Data listing
··········

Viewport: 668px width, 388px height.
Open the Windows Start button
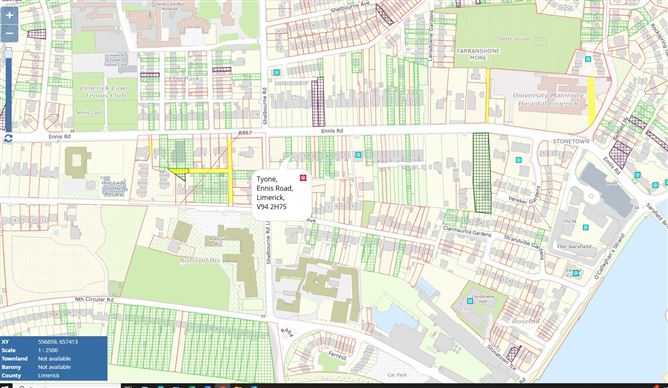[x=6, y=386]
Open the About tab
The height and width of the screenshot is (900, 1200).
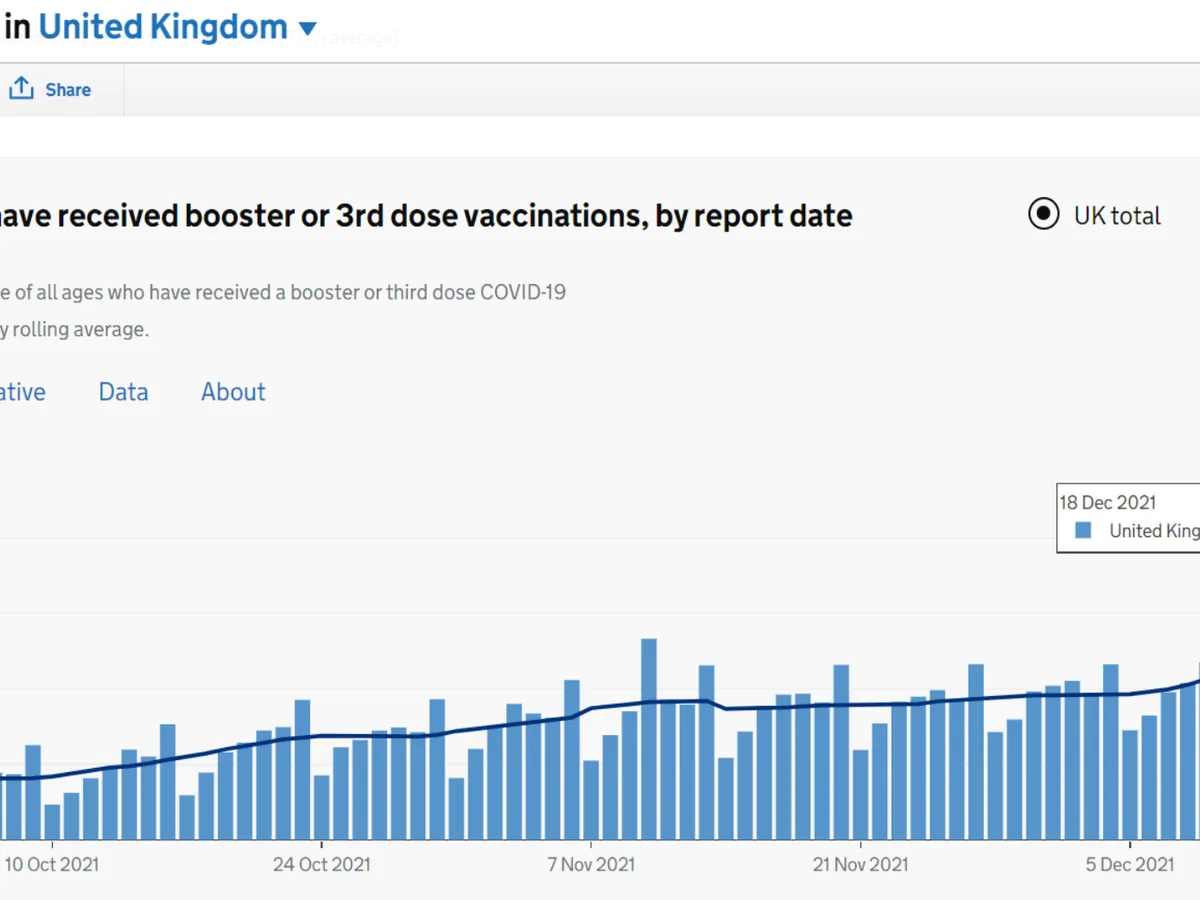point(233,392)
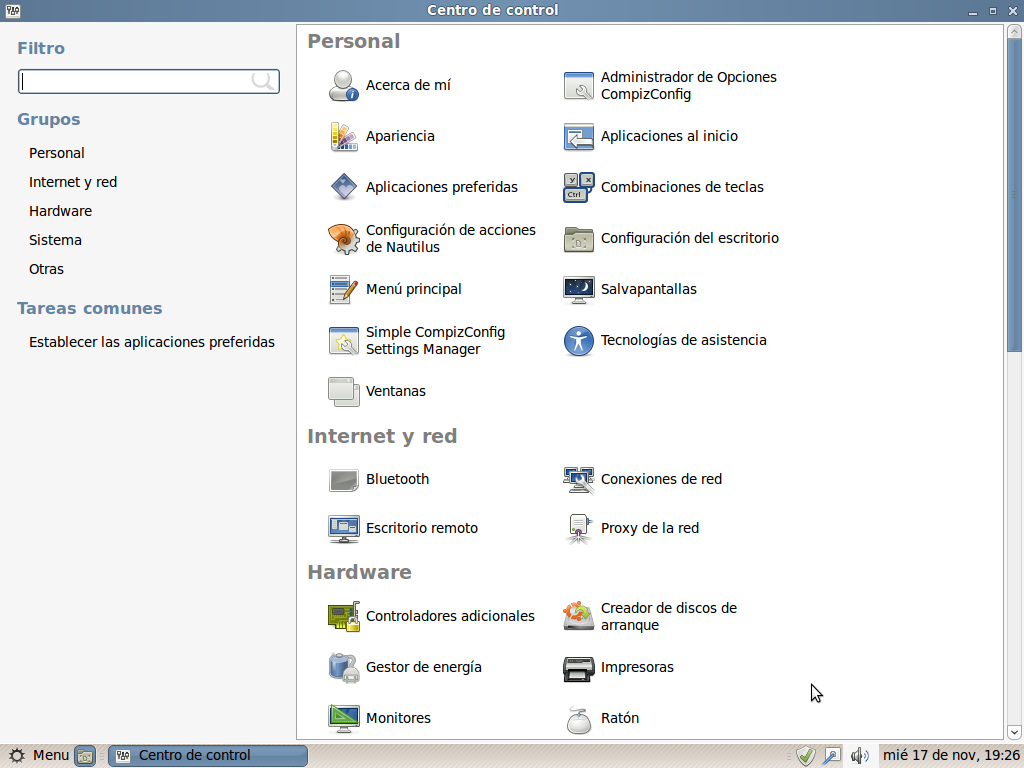This screenshot has width=1024, height=768.
Task: Click the scrollbar down arrow
Action: (x=1015, y=732)
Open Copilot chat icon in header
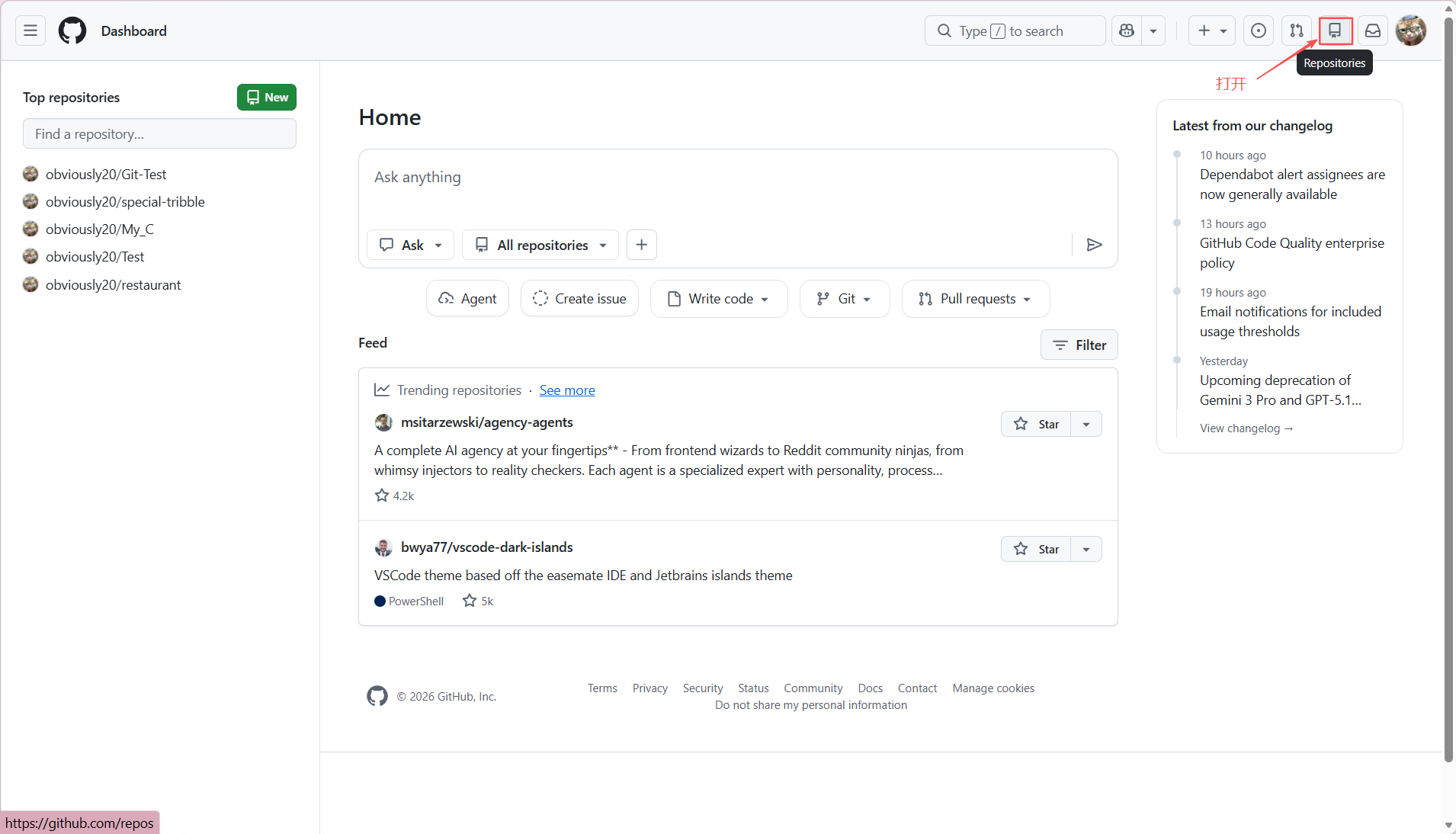1456x834 pixels. [x=1127, y=30]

··········

Repeat all of the data above word for word, minus the pictures.

Task response
Viewport: 668px width, 388px height.
Open the Windows Start button
[x=6, y=386]
Open the About tab
The height and width of the screenshot is (900, 1200).
point(233,392)
This screenshot has width=1024, height=768.
Task: Click the scrollbar down arrow
Action: (x=1015, y=732)
Open Copilot chat icon in header
1456x834 pixels. [x=1127, y=30]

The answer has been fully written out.